You can also use it as a Claude Code skill: clone the repo locally, and Claude can directly use it to help audit other tools.

The whole tool is pure bash, works on macOS and Linux, and requires nothing else.

Some Suggestions

The litellm incident forces us to re-examine what “installing dependencies” means. A few takeaways:

  1. Do not blindly pip install. Even large projects can be poisoned, even if only for one hour
  2. Watch transitive dependencies. You install A, but A depends on B, B depends on C, and C being poisoned is enough
  3. Scan before use. Spending 5 seconds on shield.sh is far cheaper than recovering stolen credentials afterward
  4. Zero dependencies are a hard rule for this kind of tool. If a security tool itself requires a pile of packages, the point is weakened

Further Reading


Penchan’s Take

Skill Shielder is a skill audit tool I built for my own use. On OpenClaw, there are many skills I want to try, but reading every SKILL.md and script by hand before installing gets tiring over time. I built this tool to automate that manual audit flow. In real use, the most common blocks are transitive dependencies and curl pipe to sh in setup scripts. Those two patterns alone filter out a lot of risk.

FAQ

Q: Does Skill Shielder itself require any installation?

No. It is a pure bash script that only uses basic commands built into macOS / Linux, such as grep and find. It has no external dependencies. A security tool that requires pip install would be ironic.

Q: Does a WARN result mean something is wrong?

Not necessarily. WARN means something deserves attention, such as curl POST or reading a .env file. These are common in legitimate tools, but you should confirm their purpose is reasonable. Only CRITICAL, shown in red, is a truly dangerous signal.

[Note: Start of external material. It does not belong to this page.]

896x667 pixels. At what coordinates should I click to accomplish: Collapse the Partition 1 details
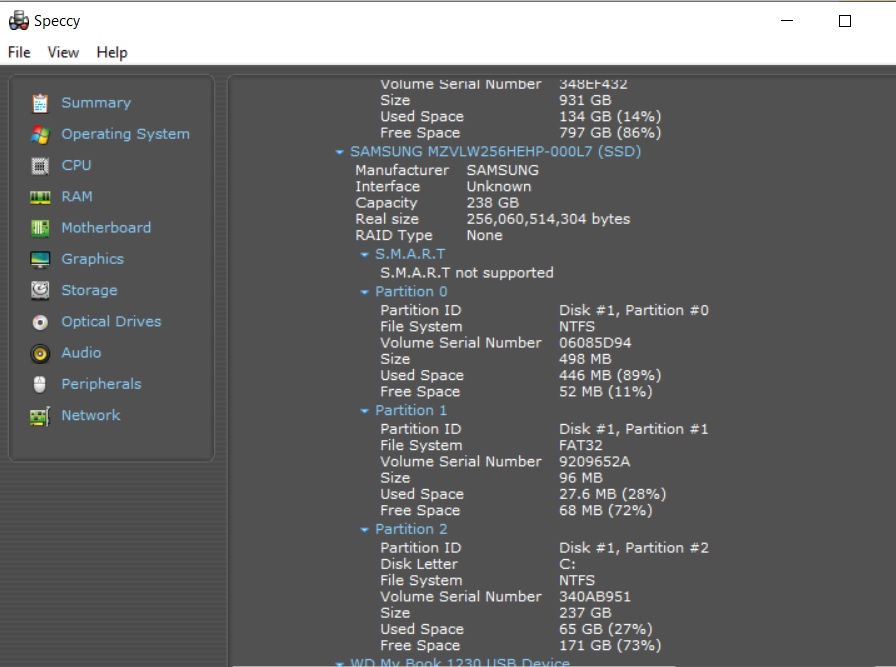coord(365,411)
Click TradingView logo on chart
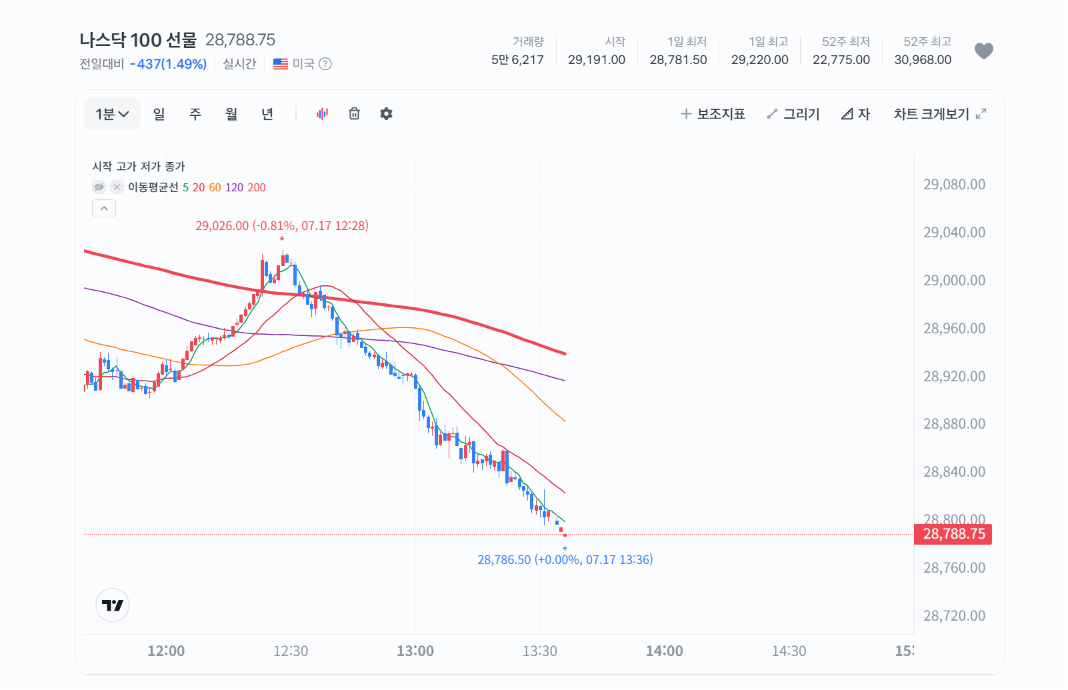This screenshot has height=690, width=1068. point(112,605)
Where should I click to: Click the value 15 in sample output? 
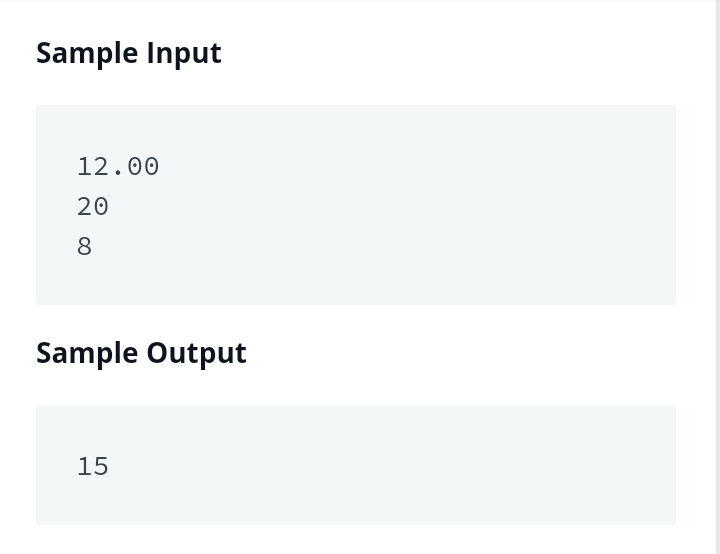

Q: Is this tool only for Claude Code?

No. Although it was originally designed to audit Claude Code skills, you can use it to scan any GitHub project, MCP server, or local script. Any third-party code you plan to run in a terminal is worth scanning first.

Q: Can pattern-based scanning catch every attack?

No. No tool can guarantee 100% detection. Skill Shielder is a first line of defense, not a silver bullet. But it catches most known attack patterns, including recent .pth file injection, prompt injection, and supply-chain poisoning.